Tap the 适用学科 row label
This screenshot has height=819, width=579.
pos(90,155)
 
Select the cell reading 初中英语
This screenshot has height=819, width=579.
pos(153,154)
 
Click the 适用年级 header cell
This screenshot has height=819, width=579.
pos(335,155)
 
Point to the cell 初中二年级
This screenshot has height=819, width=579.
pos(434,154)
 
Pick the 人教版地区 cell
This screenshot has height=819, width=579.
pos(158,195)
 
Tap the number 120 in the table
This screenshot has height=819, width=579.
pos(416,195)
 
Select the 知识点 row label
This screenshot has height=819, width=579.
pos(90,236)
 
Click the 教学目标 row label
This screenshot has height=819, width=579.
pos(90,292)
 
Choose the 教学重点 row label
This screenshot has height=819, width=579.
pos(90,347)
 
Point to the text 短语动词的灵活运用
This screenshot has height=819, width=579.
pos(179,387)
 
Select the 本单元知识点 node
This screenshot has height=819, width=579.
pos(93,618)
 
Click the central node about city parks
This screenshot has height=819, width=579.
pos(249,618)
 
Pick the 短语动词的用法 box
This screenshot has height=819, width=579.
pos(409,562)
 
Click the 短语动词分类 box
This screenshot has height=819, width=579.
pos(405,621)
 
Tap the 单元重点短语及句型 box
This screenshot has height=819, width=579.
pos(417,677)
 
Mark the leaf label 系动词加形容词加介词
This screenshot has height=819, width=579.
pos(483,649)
* * * * *
## Instructions for the task
Would you reproduce every one of the lines above, word for word?

## Full answer
Tap the 适用学科 row label
This screenshot has height=819, width=579.
pos(90,155)
 
Select the cell reading 初中英语
This screenshot has height=819, width=579.
pos(153,154)
 
Click the 适用年级 header cell
This screenshot has height=819, width=579.
pos(335,155)
 
Point to the cell 初中二年级
This screenshot has height=819, width=579.
pos(434,154)
 
Pick the 人教版地区 cell
This screenshot has height=819, width=579.
pos(158,195)
 
Tap the number 120 in the table
This screenshot has height=819, width=579.
pos(416,195)
 
Select the 知识点 row label
This screenshot has height=819, width=579.
pos(90,236)
 
Click the 教学目标 row label
This screenshot has height=819, width=579.
pos(90,292)
 
Choose the 教学重点 row label
This screenshot has height=819, width=579.
pos(90,347)
 
Point to the text 短语动词的灵活运用
This screenshot has height=819, width=579.
pos(179,387)
 
Select the 本单元知识点 node
This screenshot has height=819, width=579.
pos(93,618)
 
Click the central node about city parks
This screenshot has height=819, width=579.
pos(249,618)
 
Pick the 短语动词的用法 box
This screenshot has height=819, width=579.
pos(409,562)
 
Click the 短语动词分类 box
This screenshot has height=819, width=579.
pos(405,621)
 
Tap the 单元重点短语及句型 box
This screenshot has height=819, width=579.
pos(417,677)
 
Mark the leaf label 系动词加形容词加介词
This screenshot has height=819, width=579.
pos(483,649)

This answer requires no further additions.